Edited by Minal Hajratwala, this collection of thirty short stories from many regions and communities throughout India moved me through anger, tears and laughter. It is far from being the first collection of lesbian, gay, and trans writing from India; it is, however, the first collection since Section 377 was struck down. It is queer and the shift in tone is present. For a community who experienced decriminalization only a few years ago, the voices are clear and diverse and beautiful.

Characters throughout the anthology struggle with familiar queer themes like coming out, monogamy and polyamory, gender identity, love, shame, fear and acceptance. The collection opens with a gay man discussing Section 377 with fellow law students as it is being discussed at Delhi’s High Court. We move on to meet Kolkata’s “golden girls,” who plan to intervene when a young gay couple in their building breaks up. A dyke on a bike is discovering herself. And boarding school girls titillate each other. Two small-town girls plan to leave for the big city, only for one to pull-out as the bus pulls away with her lover standing on its steps. Parents recount as their child lies in a hospital bed waiting for sex-reassignment surgery to commence, one supportive, one resistant. One story is a tribute to Christy and Rukmani who took their lives in May 2008 in Tamil Nadu, resisting their community’s attempts to keep them apart.

Minal Hajratwala, Editor

Minal Hajratwala, Editor

In “A Small-Town Girl,” Jhanvi finds out that she is in a non-monogamous relationship with the woman she just moved in with. As she reports on the suicide of two young women who were barred from seeing each other by their local village tribunal, she contemplates, “I couldn’t help but admire the cousins for their total commitment, the extreme to which they were willing to go to preserve their love.”

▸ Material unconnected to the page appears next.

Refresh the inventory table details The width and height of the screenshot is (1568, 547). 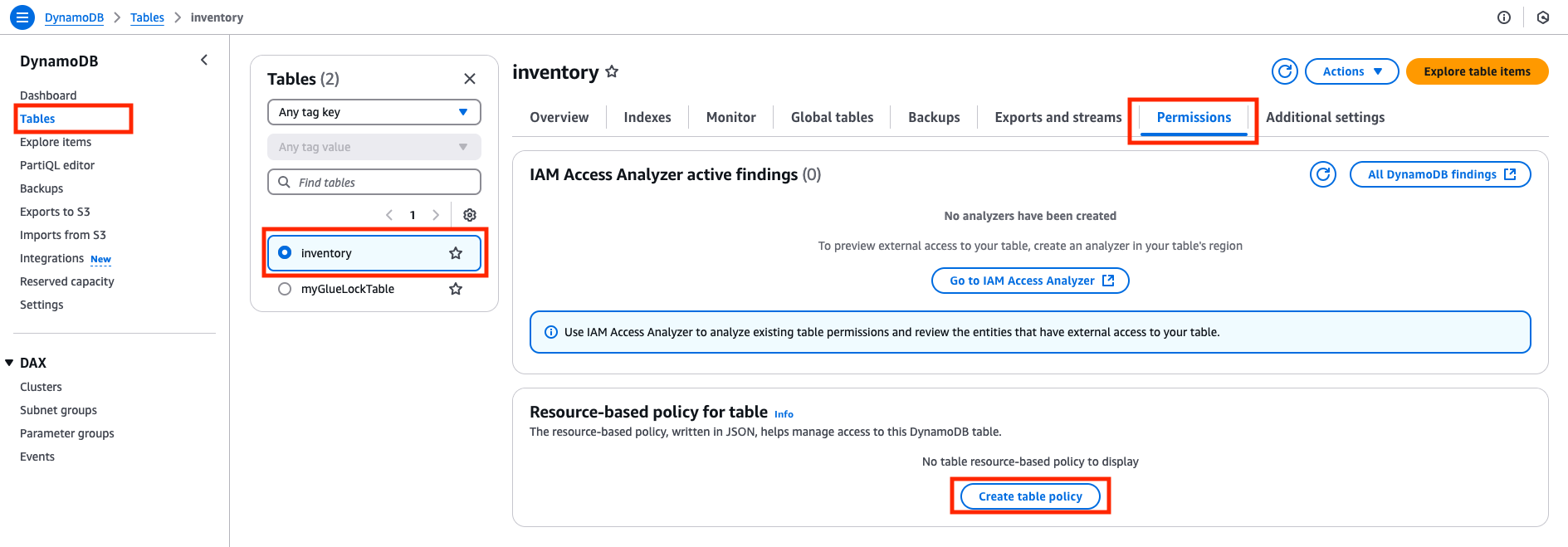click(x=1284, y=71)
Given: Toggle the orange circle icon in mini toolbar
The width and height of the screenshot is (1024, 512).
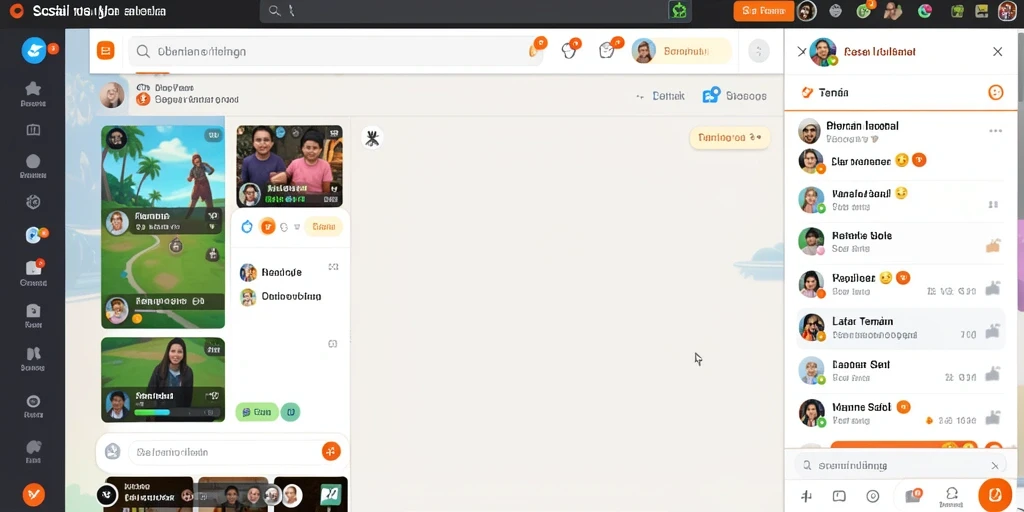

The final story in Out! is touching. Mayank is a gay man who chooses to marry Aditi and have a child rather than live with his male partner. He is hospitalized, diagnosed with AIDS and passes away quickly. A widowed mother chooses courage and love for the sake of her daughter by embracing her dead husband’s gay lover. This story explores the complexities of love, sacrifice and what chosen family can look like, and what is more Indian, or more queer, than that?

Out! closes with a conversation between the editor, Hajratwala, Queer Ink’s publisher, Shobhna S. Kumar, and two artists Nandita Das and Chitra Palekar, about their work as LGBT allies and activists.

The stories cover many facets of life, class, religion, regionalism, culture, sexuality, and gender identity, which are all realities in today’s India. This anthology further complicates perceptions of what it means to be queer and Indian, or queer in India today. The stories are a true reflection of the country as it stands in all its multidimensional glory–and all that it is striving to be.

Rachna Contractor is a freelance writer interested in art, community and social change.